Source records:
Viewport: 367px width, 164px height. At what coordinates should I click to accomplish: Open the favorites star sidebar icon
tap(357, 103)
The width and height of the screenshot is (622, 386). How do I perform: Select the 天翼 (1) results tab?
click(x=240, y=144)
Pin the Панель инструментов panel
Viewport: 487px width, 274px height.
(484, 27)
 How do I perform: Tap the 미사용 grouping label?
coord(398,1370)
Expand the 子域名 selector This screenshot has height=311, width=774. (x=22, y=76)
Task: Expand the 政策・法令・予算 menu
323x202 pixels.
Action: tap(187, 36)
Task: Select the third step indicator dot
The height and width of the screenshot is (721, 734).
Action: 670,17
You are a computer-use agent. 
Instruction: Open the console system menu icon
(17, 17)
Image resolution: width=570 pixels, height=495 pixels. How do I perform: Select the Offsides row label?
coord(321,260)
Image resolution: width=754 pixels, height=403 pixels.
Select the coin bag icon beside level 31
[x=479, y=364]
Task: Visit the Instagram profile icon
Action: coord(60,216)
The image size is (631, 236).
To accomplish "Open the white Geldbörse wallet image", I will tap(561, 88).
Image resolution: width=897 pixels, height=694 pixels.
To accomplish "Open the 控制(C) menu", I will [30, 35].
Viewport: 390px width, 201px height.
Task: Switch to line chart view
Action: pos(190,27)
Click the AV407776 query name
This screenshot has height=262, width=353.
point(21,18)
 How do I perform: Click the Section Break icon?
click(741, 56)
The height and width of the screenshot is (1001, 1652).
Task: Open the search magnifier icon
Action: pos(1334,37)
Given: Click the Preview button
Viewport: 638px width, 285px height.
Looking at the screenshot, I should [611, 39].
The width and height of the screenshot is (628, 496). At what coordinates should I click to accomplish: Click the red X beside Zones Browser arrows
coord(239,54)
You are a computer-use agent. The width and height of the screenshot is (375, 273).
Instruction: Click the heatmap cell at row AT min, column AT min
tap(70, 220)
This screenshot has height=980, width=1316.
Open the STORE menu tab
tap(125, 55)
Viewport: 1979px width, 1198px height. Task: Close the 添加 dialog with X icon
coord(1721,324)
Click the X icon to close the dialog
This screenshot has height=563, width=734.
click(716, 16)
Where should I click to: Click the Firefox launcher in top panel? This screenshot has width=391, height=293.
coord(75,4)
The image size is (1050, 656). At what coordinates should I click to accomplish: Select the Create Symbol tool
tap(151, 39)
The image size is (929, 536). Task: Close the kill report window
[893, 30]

**Required task**: Rewrite all of the items above, swapping "Image resolution" for "Screen size" wherever it occurs and leaving everything else as it is.

**Output of the task**:
Viewport: 367px width, 164px height. At what coordinates should I click to accomplish: Open the favorites star sidebar icon
tap(357, 103)
The width and height of the screenshot is (622, 386). How do I perform: Select the 天翼 (1) results tab?
click(x=240, y=144)
Pin the Панель инструментов panel
Viewport: 487px width, 274px height.
(484, 27)
 How do I perform: Tap the 미사용 grouping label?
coord(398,1370)
Expand the 子域名 selector This screenshot has height=311, width=774. (x=22, y=76)
Task: Expand the 政策・法令・予算 menu
323x202 pixels.
Action: tap(187, 36)
Task: Select the third step indicator dot
The height and width of the screenshot is (721, 734).
Action: 670,17
You are a computer-use agent. 
Instruction: Open the console system menu icon
(17, 17)
Screen size: width=570 pixels, height=495 pixels. How do I perform: Select the Offsides row label?
coord(321,260)
Screen size: width=754 pixels, height=403 pixels.
Select the coin bag icon beside level 31
[x=479, y=364]
Task: Visit the Instagram profile icon
Action: coord(60,216)
The image size is (631, 236).
To accomplish "Open the white Geldbörse wallet image", I will tap(561, 88).
Screen size: width=897 pixels, height=694 pixels.
To accomplish "Open the 控制(C) menu", I will [30, 35].
Viewport: 390px width, 201px height.
Task: Switch to line chart view
Action: pos(190,27)
Click the AV407776 query name
This screenshot has height=262, width=353.
point(21,18)
 How do I perform: Click the Section Break icon?
click(741, 56)
The height and width of the screenshot is (1001, 1652).
Task: Open the search magnifier icon
Action: pos(1334,37)
Given: Click the Preview button
Viewport: 638px width, 285px height.
Looking at the screenshot, I should [611, 39].
The width and height of the screenshot is (628, 496). At what coordinates should I click to accomplish: Click the red X beside Zones Browser arrows
coord(239,54)
You are a computer-use agent. The width and height of the screenshot is (375, 273).
Instruction: Click the heatmap cell at row AT min, column AT min
tap(70, 220)
This screenshot has height=980, width=1316.
Open the STORE menu tab
tap(125, 55)
Viewport: 1979px width, 1198px height. Task: Close the 添加 dialog with X icon
coord(1721,324)
Click the X icon to close the dialog
This screenshot has height=563, width=734.
click(716, 16)
Where should I click to: Click the Firefox launcher in top panel? This screenshot has width=391, height=293.
coord(75,4)
The image size is (1050, 656). At what coordinates should I click to accomplish: Select the Create Symbol tool
tap(151, 39)
The image size is (929, 536). Task: Close the kill report window
[893, 30]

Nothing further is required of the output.